Malta’s bottlenose dolphin population estimated at 79

No dolphins accidentally caught by fishermen, official statistics say

Dolphins may have adorned Malta’s first post-independence coat of arms but statistical information on their actual numbers in Maltese waters has been sketchy.

Some new light on numbers has been cast by Malta’s final report for the EU’s Marine Strategy Framework Directive, which suggests their population is stable.

Systematic surveys confirm the regular presence of the bottlenose dolphin (Tursiops truncates) in Maltese waters, whose total population in 2014 ranged from 79 to 224, with 79 considered more realistic figure. The estimate was based on photo identification of marked individual dolphins, covering 780 hours out at sea to monitor almost 6,000 kilometres square of water over two years.

Based on 59 sightings of pods of bottlenose dolphins between 2013 and 2016, it is believed the mammal is widely distributed in Maltese waters with sightings being more common off the southern and western coasts.

The maximum number observed in pods ranged between 10 and 40, with a median of 12 individuals, again a sign of a stable size.

Two other dolphins, the short beaked common dolphin and the striped dolphin, also frequent Maltese waters. Between 2013 and 2016, 35 sightings of the common dolphin were recorded, mostly in the southwestern part of Malta. The striped dolphin was observed in 22 sightings.

Other marine mammal species like sperm whales were also observed, occasionally. Risso dolphins were sighted four times between June and July of 2016, while sperm whales were recorded five times in August 2013, south of Filfa.

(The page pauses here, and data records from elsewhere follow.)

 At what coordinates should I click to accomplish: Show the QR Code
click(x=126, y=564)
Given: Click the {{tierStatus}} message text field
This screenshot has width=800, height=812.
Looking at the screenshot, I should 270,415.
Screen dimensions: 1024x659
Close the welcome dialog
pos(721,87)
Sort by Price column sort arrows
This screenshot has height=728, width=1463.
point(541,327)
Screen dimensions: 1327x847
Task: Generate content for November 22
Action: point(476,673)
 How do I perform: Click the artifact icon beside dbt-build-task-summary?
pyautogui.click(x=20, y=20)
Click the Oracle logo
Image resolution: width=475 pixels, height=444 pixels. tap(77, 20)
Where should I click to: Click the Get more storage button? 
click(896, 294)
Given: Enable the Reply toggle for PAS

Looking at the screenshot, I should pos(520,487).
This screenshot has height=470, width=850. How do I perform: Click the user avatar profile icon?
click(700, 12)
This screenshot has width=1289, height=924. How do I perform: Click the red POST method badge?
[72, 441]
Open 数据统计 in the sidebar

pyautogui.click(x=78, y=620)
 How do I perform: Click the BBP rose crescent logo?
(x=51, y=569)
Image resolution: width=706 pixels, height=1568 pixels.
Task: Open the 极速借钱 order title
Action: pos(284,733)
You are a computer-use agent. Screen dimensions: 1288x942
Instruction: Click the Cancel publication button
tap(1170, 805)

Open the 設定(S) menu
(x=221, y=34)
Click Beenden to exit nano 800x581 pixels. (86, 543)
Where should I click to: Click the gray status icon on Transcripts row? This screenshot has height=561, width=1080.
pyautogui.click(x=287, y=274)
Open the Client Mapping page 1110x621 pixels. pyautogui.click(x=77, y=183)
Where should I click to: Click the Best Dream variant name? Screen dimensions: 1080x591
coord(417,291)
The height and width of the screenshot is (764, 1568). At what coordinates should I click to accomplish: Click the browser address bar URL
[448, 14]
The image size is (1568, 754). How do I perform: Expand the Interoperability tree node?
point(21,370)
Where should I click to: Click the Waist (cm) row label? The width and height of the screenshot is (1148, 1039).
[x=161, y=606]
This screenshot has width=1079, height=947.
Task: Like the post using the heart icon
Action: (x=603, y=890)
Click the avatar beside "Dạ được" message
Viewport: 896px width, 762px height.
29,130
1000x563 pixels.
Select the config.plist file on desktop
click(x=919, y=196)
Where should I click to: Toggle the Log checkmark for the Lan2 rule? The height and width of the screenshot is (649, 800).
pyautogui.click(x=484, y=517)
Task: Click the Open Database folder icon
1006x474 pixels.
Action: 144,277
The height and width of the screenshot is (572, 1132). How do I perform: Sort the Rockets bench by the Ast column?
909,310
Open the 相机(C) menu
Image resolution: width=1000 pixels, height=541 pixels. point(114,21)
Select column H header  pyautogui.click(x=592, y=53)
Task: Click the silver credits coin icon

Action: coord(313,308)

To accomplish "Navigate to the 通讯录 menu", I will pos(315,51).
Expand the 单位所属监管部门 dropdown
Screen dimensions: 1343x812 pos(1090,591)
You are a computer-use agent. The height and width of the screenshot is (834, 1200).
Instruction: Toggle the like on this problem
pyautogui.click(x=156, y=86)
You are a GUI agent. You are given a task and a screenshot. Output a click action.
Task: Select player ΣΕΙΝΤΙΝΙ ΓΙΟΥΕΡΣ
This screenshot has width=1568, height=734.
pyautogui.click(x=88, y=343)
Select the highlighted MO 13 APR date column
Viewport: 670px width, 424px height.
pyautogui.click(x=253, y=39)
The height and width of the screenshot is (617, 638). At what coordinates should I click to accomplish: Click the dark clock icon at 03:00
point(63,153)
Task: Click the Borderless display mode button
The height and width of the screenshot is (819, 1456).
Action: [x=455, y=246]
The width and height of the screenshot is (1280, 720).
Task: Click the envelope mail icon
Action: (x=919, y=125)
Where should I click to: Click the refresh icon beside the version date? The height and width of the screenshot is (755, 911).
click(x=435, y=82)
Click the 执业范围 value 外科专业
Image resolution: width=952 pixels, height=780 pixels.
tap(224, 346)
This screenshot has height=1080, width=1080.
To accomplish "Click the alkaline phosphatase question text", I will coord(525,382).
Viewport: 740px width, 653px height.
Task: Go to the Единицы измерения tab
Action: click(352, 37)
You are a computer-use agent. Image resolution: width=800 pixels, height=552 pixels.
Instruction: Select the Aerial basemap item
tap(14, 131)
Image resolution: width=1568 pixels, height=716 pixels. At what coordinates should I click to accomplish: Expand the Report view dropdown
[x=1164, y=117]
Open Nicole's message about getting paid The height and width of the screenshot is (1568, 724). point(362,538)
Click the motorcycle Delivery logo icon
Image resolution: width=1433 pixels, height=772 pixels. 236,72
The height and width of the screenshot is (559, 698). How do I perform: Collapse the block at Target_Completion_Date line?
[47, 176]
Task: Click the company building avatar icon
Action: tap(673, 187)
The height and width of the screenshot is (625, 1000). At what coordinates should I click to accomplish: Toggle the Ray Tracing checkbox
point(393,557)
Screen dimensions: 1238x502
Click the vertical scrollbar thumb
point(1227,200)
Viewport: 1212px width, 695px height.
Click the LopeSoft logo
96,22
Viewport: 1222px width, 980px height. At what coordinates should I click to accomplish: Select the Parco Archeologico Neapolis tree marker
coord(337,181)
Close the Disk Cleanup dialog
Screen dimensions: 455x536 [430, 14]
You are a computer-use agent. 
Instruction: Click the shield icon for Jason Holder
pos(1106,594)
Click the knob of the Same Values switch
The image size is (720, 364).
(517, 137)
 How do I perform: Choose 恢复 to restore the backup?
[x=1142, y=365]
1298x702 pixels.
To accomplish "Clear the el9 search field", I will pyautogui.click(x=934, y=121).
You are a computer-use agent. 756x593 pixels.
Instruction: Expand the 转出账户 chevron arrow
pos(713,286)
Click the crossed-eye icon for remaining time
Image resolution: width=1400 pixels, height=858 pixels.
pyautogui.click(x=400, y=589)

No by-catch of marine mammals by fishermen has been recorded during 2013-2018, corroborating claims in previous reports to the EU that Maltese fishing methods are not a significant threat to cetaceans.

But the report raises the possibility of under-reporting. In light of this, the fisheries department is launching a pilot study for on-board observations to log accurate data on species that are incidentally caught.

Marine litter, underwater noise and maritime traffic, including collision and pollution impacts, remain potential pressures on marine mammals. A Conservation Plan for the loggerhead turtle and the bottlenose dolphin in Maltese waters is set to address these pressures. But as regards noise, the report identifies a need for more data before implementing targeted management measures.